The lines from the top of the records below through the one containing "[Latitude91 sur Instagram] (28, 2350)" are to be transcribed exactly, and nothing else is to be added.

━━━

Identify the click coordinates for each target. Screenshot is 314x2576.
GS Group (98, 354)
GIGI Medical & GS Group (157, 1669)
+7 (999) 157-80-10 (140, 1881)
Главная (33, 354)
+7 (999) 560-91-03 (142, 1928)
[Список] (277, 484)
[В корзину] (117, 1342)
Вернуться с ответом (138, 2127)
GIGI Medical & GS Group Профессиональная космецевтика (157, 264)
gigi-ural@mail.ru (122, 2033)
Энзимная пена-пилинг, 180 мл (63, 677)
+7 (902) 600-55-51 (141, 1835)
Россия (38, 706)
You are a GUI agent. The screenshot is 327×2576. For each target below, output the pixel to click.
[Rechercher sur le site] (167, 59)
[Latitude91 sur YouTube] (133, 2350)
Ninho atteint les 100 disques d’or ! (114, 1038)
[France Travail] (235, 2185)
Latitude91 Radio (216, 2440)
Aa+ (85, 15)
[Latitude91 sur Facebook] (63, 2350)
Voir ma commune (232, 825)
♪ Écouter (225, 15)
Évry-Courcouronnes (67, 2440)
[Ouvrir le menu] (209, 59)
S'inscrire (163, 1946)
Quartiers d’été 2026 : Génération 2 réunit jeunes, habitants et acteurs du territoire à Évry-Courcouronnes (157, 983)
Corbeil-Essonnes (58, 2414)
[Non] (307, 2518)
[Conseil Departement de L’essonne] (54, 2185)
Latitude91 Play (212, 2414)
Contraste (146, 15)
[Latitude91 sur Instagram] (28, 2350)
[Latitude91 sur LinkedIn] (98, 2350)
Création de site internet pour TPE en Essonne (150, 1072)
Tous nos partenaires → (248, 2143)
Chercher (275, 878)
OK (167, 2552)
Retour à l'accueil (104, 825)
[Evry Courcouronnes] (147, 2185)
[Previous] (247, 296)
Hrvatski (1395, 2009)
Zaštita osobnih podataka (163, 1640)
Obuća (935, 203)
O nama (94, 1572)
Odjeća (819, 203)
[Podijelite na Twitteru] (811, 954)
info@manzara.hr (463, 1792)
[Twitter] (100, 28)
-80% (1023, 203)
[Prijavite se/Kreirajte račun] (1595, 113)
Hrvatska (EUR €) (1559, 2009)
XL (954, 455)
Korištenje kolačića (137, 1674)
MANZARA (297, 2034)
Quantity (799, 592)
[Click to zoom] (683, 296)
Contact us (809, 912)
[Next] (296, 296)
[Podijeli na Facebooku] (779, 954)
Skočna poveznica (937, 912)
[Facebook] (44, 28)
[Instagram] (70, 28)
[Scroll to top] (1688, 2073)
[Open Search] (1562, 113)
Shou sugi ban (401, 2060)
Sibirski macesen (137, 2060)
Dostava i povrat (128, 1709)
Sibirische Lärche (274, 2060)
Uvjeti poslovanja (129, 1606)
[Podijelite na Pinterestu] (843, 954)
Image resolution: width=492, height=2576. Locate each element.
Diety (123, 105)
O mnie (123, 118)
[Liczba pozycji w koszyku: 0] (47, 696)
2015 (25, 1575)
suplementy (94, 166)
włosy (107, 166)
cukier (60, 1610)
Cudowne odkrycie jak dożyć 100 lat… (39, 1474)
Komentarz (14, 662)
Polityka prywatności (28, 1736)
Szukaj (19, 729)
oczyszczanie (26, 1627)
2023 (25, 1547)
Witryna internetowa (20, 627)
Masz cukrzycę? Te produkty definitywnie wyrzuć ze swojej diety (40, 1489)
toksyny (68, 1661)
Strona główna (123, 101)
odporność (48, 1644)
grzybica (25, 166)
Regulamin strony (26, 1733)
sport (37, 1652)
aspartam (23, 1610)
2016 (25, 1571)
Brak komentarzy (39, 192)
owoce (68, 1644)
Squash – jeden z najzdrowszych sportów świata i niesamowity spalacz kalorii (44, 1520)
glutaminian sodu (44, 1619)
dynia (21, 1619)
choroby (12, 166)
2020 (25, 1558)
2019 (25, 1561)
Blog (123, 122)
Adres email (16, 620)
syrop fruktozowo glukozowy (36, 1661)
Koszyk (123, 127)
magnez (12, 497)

━━━

=== TASK RESPONSE ===
Identify the click coordinates for each target. Screenshot is 314x2576.
GS Group (98, 354)
GIGI Medical & GS Group (157, 1669)
+7 (999) 157-80-10 (140, 1881)
Главная (33, 354)
+7 (999) 560-91-03 (142, 1928)
[Список] (277, 484)
[В корзину] (117, 1342)
Вернуться с ответом (138, 2127)
GIGI Medical & GS Group Профессиональная космецевтика (157, 264)
gigi-ural@mail.ru (122, 2033)
Энзимная пена-пилинг, 180 мл (63, 677)
+7 (902) 600-55-51 (141, 1835)
Россия (38, 706)
You are a GUI agent. The screenshot is 327×2576. For each target below, output the pixel to click.
[Rechercher sur le site] (167, 59)
[Latitude91 sur YouTube] (133, 2350)
Ninho atteint les 100 disques d’or ! (114, 1038)
[France Travail] (235, 2185)
Latitude91 Radio (216, 2440)
Aa+ (85, 15)
[Latitude91 sur Facebook] (63, 2350)
Voir ma commune (232, 825)
♪ Écouter (225, 15)
Évry-Courcouronnes (67, 2440)
[Ouvrir le menu] (209, 59)
S'inscrire (163, 1946)
Quartiers d’été 2026 : Génération 2 réunit jeunes, habitants et acteurs du territoire à Évry-Courcouronnes (157, 983)
Corbeil-Essonnes (58, 2414)
[Non] (307, 2518)
[Conseil Departement de L’essonne] (54, 2185)
Latitude91 Play (212, 2414)
Contraste (146, 15)
[Latitude91 sur Instagram] (28, 2350)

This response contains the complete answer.